Twenty healthy subjects (10 men, 10 women) with normal BMI were assessed.  The raters included an entry-level physical therapy student who had completed 100 FMS tests but was not certified, a certified FMS rater, a faculty member in Athletic Training with a PhD in Biomechanics and Movement Science and no previous FMS experience, and an entry-level physical therapy student with no previous FMS experience.

A 2-hour training session was conducted using materials from the FMS developers.  This session was led by the entry-level PT who had conducted 100 FMS tests.  This covered the 7 movements, 3 clearing tests, verbal instructions and the scoring criteria.

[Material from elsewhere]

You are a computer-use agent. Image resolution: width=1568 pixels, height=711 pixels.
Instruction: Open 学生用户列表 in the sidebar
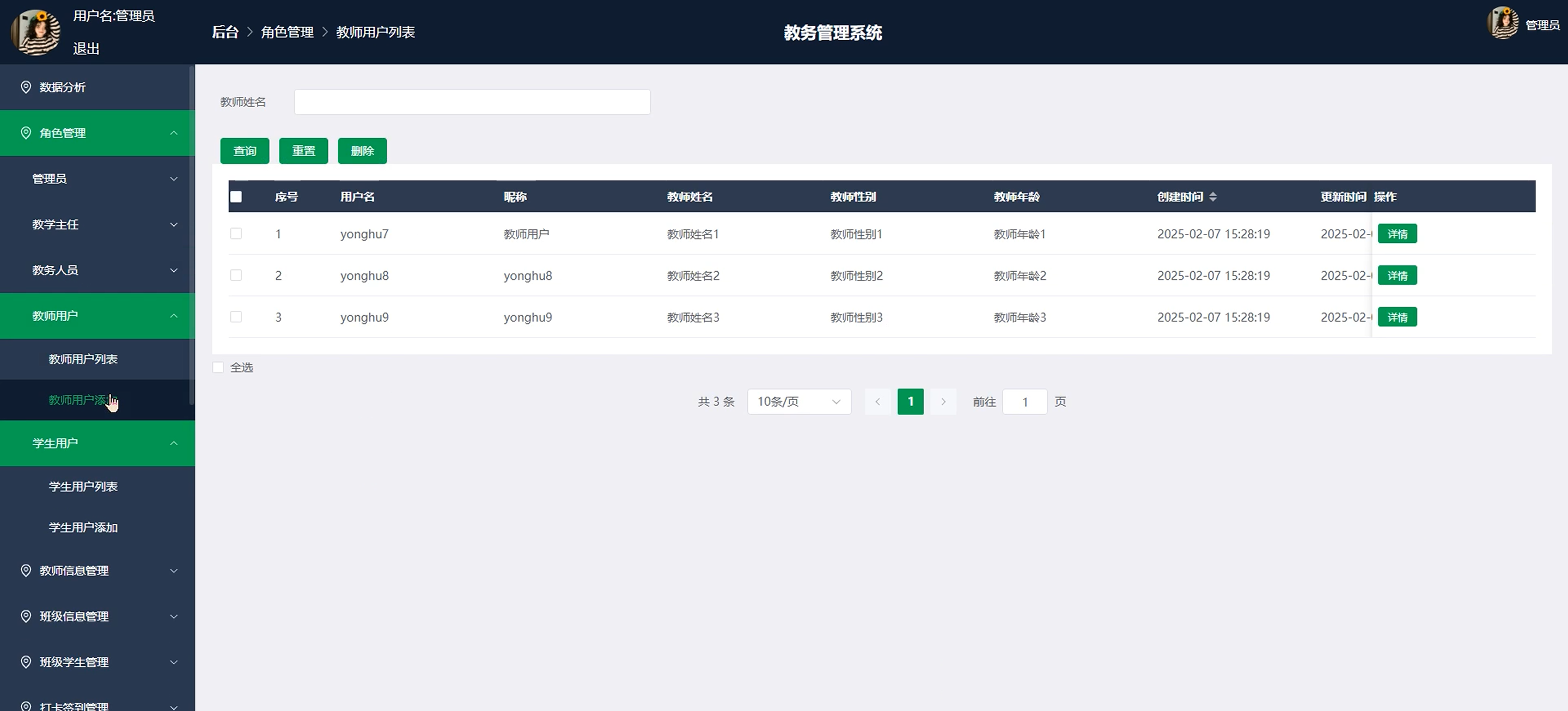(83, 487)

  1. Overall score ranged from 11 to 17 (mean = 14.3 +/- 1.5
  2. Interrater reliability was good for session 1 (ICC = 0.89) with 95% confidence interval and for session 2 (ICC = .87)
  3. 100% agreement b/w raters with all 3 clearing tests
  4. Interrater reliability was high for hand length and tibia length for sessions 1 and 2
  5. Hurdle step was least reliable of all tests (ICC = 0.30 for session 1 and 0.35 for session 2)
  6. Most reliable measure was shoulder mobility (ICC = 0.98 for session 1 and 0.96 for session 2)
  7. Overall good interrater reliability, however lowest was the certified FMS rater (ICC = 0.81) and highest was faculty member with extensive background in movement (ICC = 0.91)

Key takeaways:

  • Results support hypothesis one of good interrater reliability for total FMS and it can be effectively and consistently scored by raters of varying experience with the FMS
  • The aforementioned point means the FMS can be used by a multi-disciplinary team, and used as athletes and clients move from rehab to performance training (we use it this way all the time in my clinic)
  • FMS certification may be less important than experience in assessing human movement, but this can not necessarily be generalized as it was a small sample of subjects and raters, not to mention the fact that the assessments were not videotaped to allow for any post-hoc evaluation of scoring the movements
  • Hurdle step was least reliable – this may mean more attention needs to be given to teaching the movement and its scoring criteria to improve interrater reliability

Click here to read the abstract on this article

Both of these studies are positive and indicate we can feel confident about administering the FMS as a tool with our clients and patients.  In the future, we need to continue looking at different populations of subjects and raters to further identify trends and improve reliability measures.